Unlike the cross, I don't think the Confederate flag, in itself, is with fighting for. And there are many contexts in which the Confederate flag isn't worth fighting for. However, the Constitutional right of private citizens to display the flag is worth fighting for. 

In addition, there are historic sites where the Confederate flag fits in (e.g. Magnolia cemetery in Chas, SC). 

iv) Although the Confederate flag is morally different from gay wedding cakes, it raises the same civil liberty issues. Freedom of dissent. 

v) Cemeteries are morally indiscriminating about who gets buried there. In the average cemetery, you will find the graves of very good people, very bad people, and morally middling people all mixed together. 

Should we pave over cemeteries which contain Confederate graves? If so, why stop there? 

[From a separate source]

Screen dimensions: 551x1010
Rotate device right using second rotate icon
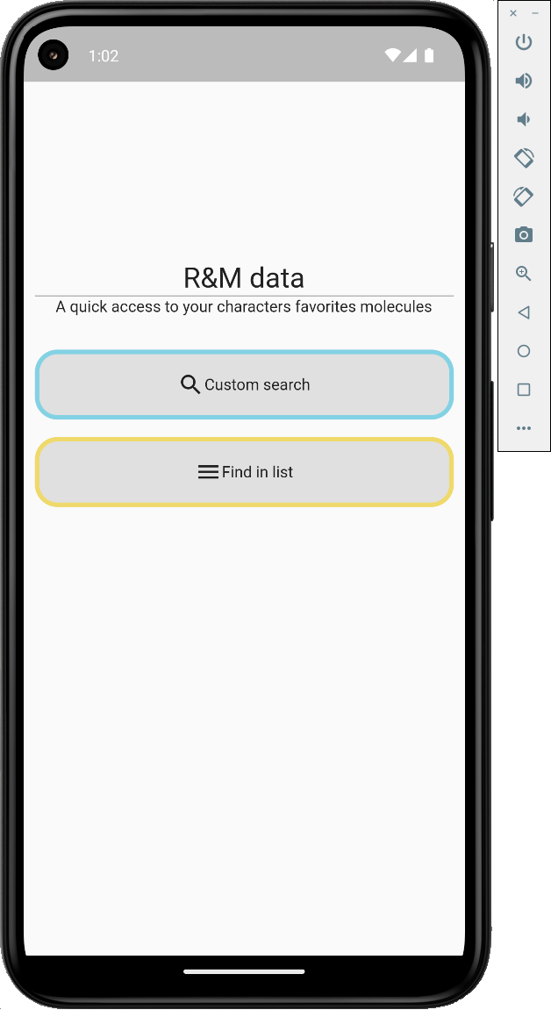point(524,197)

What about monuments and historical sites honoring or commemorating Founding Fathers like Washington and Jefferson. They were slaveholders. Should we demolish Mount Vernon, Monticello, the Jefferson Memorial, the Washington Monument, the University of Virginia? 

Ted Kennedy is buried at Arlington National Cemetery. He's as morally odious as any Confederate. Harry Blackmun is buried at Arlington National Cemetery. He's as morally odious as any Confederate. 

vi) Not only do Klansmen fly the Confederate flag, they also indulge in cross-burning. Should the cross be classified as symbolic hate-speech? Remember, speech includes nonverbal communication. Crusaders who sacked Constantinople marched under the cross. 

Should we ban the cross from Arlington National Cemetery because some people find that symbol offensive?

What about the Star of David? If Muslims find that offensive, should we remove it from Jewish graves at Arlington National Cemetery? 

vii) A symbol is intended to send a message. But the viewer controls how he will respond to the message. A viewer can disregard the message. A viewer can ridicule the message. A symbol has no inherent power. It is only powerful to the degree that we empower it, to the degree that we allow it to wield power over us. 

It's like what Paul said about meat sacrificed to idols. There's a circular dynamic in which something that's essentially unimportant acquires importance if we act as thought it's important. 

1 comment:

  1. Excellent recent posts (esp. the one above re: Moore). I've said some similar things in a recent post:

    Ultimately, I take the symbolic power of the flag a tad more seriously than you do, and that's because I care about America's self-presentation moving forward. I make a distinction between backward-looking objects, e.g. monuments, memorials, and museums, and identity-heralding objects such as flags that, when flown on state grounds, are instances of forward-looking announcements. The issue isn't that important in any event, IMO.